Hier encore j’avais vingt ans
, comme disait Aznavour... Hier encore vous faisiez le fou, vous couriez dans les bois, vous hurliez d’une voix égrillarde dans une cantine universitaire... vous étiez maigre et pourtant vous mangiez comme deux... Et puis dimanche dernier vous avez ouvert les yeux et voilà, vous aviez trente-cinq ans.
Vous avez pris du ventre, et un coup d’oeil aux quinquagénaires qui vous entourent vous permet de confirmer que votre harmonie corporelle en forme de poire est définitive...
Vous étiez habitué à courir, bondir dans les escaliers ? C’était avant vos accidents de ménisque... maintenant vous râlez doucement, et vous amusez les gens de vingt ans. Vous réfléchissez à l’achat de genouillères.
Les raideurs dans la nuque ne vous quittent plus, la faute au stress qui s’est installé et à la souplesse qui, elle, s’en va doucement. Le corps se fatigue, et votre posture de borgne n’arrange pas les choses.
Vous souriez en repensant qu’au lycée une conseillère d’orientation vous avait prédit que la moitié des métiers qui se pratiqueraient quinze ans plus tard n’existaient pas encore — vous exercez justement un de ces métiers-là, et vous ne fréquentez dans votre travail que des gens peu ou prou dans le même cas (nous ? on produit du virtuel...).
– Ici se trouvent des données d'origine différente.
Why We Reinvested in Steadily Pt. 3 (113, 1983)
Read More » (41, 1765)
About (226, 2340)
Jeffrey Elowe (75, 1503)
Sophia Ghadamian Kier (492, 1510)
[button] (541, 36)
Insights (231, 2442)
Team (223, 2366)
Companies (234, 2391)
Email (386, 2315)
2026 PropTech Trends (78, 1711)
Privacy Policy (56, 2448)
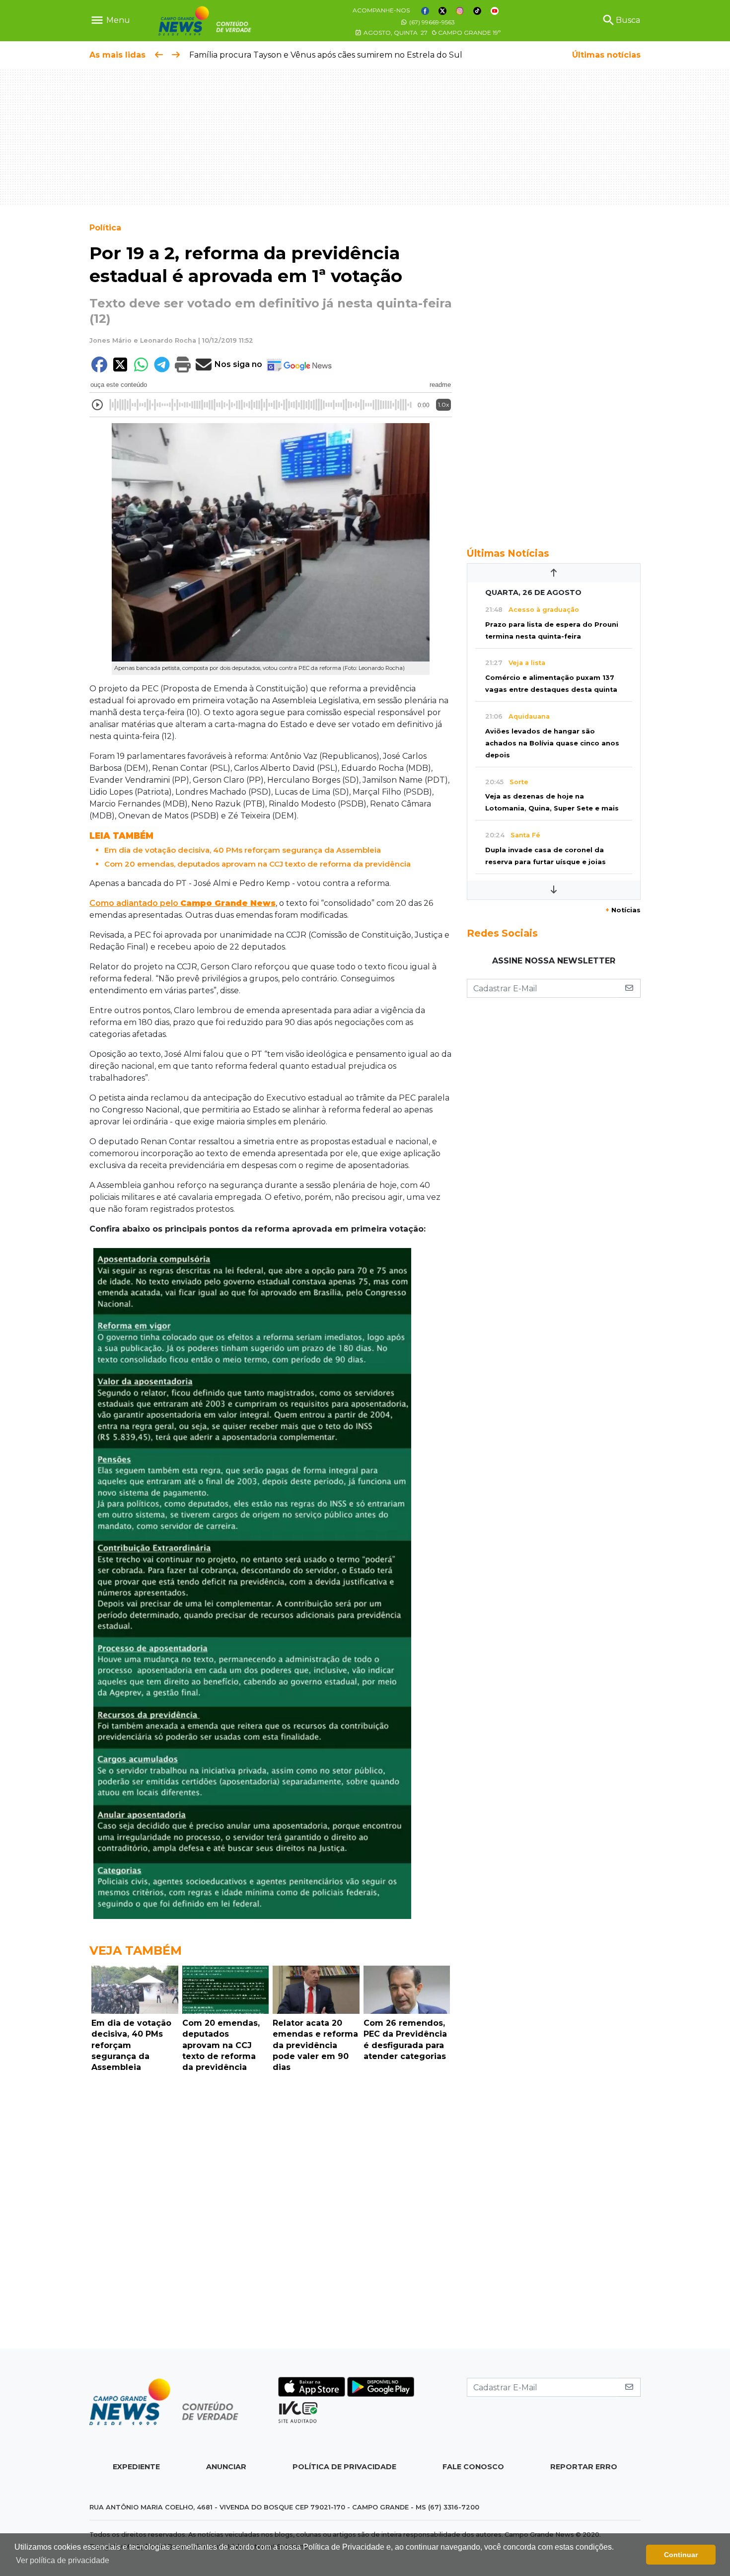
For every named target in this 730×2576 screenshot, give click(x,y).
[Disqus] (270, 2213)
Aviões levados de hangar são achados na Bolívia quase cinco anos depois (552, 743)
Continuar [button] (681, 2555)
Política (105, 227)
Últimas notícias (606, 55)
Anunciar (226, 2466)
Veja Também (135, 1950)
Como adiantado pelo (182, 903)
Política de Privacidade (344, 2466)
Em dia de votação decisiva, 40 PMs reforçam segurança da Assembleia (242, 850)
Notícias (623, 910)
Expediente (136, 2466)
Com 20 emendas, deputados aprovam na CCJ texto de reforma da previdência (257, 864)
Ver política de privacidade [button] (62, 2560)
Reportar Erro (583, 2466)
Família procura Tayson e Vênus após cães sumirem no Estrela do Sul (325, 55)
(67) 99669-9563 (431, 22)
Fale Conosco (473, 2466)
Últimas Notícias (508, 553)
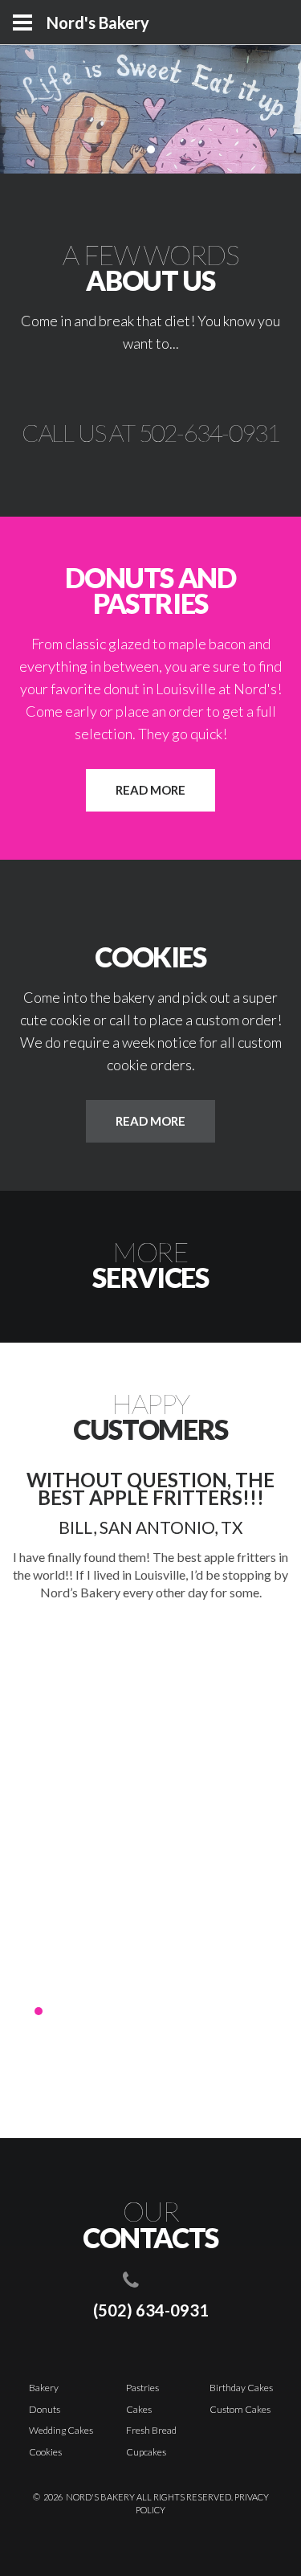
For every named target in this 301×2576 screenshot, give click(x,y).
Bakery (44, 2388)
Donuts (44, 2409)
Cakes (139, 2409)
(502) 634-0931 (151, 2310)
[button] (22, 2011)
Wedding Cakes (61, 2430)
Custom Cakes (239, 2409)
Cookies (45, 2452)
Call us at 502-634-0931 (150, 432)
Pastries (142, 2388)
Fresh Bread (151, 2430)
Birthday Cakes (241, 2388)
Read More (150, 790)
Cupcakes (146, 2452)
Vous retrouvez la trace que vous croyiez perdue à jamais d’un copain de cité universitaire qui a réalisé une partie de ses rêves, est parti dans les Terres Australes, le genre d’aventures qui vous semblait réservée aux archives du National Geographic...
Des mails de vos copains de lycée commencent à arriver régulièrement sur votre ordinateur, preuve (même s’ils ne l’avoueront sans doute jamais) que vos camarades sont aussi, d’une certaine manière, en quête de racines, ou d’une indicible réminiscence de cette jeunesse qui s’éloigne sur la pointe des pieds.
Vous êtes à la charnière, pile au milieu entre vos vingt ans (et des galipettes de lapin à n’en pas finir) et vos cinquante (d’ici-là vous finirez par aimer le Cognac, à n’en pas douter). Vous entendez un jeune homme de 25 ans vous demander si vous sortirez jamais de l’adolescence... ça vous fait drôle, sans pouvoir dire pourquoi.
Vous discutez d’âge avec vos collaborateurs sur le web, et constatez que vous avez souvent huit ou neuf ans de plus... Signe certain de votre âge...
Vous recevez une carte d’anniversaire, une seule, mais celle qui compte : vos parents vous aiment. Au fur et à mesure des années, vous êtes curieusement de plus en plus ému par ces petites cartes... Devenu père, sans doute que ce lien prend enfin tout son sens.
Et puis au milieu de toutes ces réflexions, vous regardez une petite fille gambader maladroitement ; une femme vous aime et vous le dit avec ses grands yeux de biche tantôt critiques tantôt affectueux ; vous finissez par penser que ce n’est pas parce que c’est la première fois que vous accusez votre âge que cela peut avoir la moindre importance. Le bonheur existe, et il vient vous caresser la joue un peu tous les jours.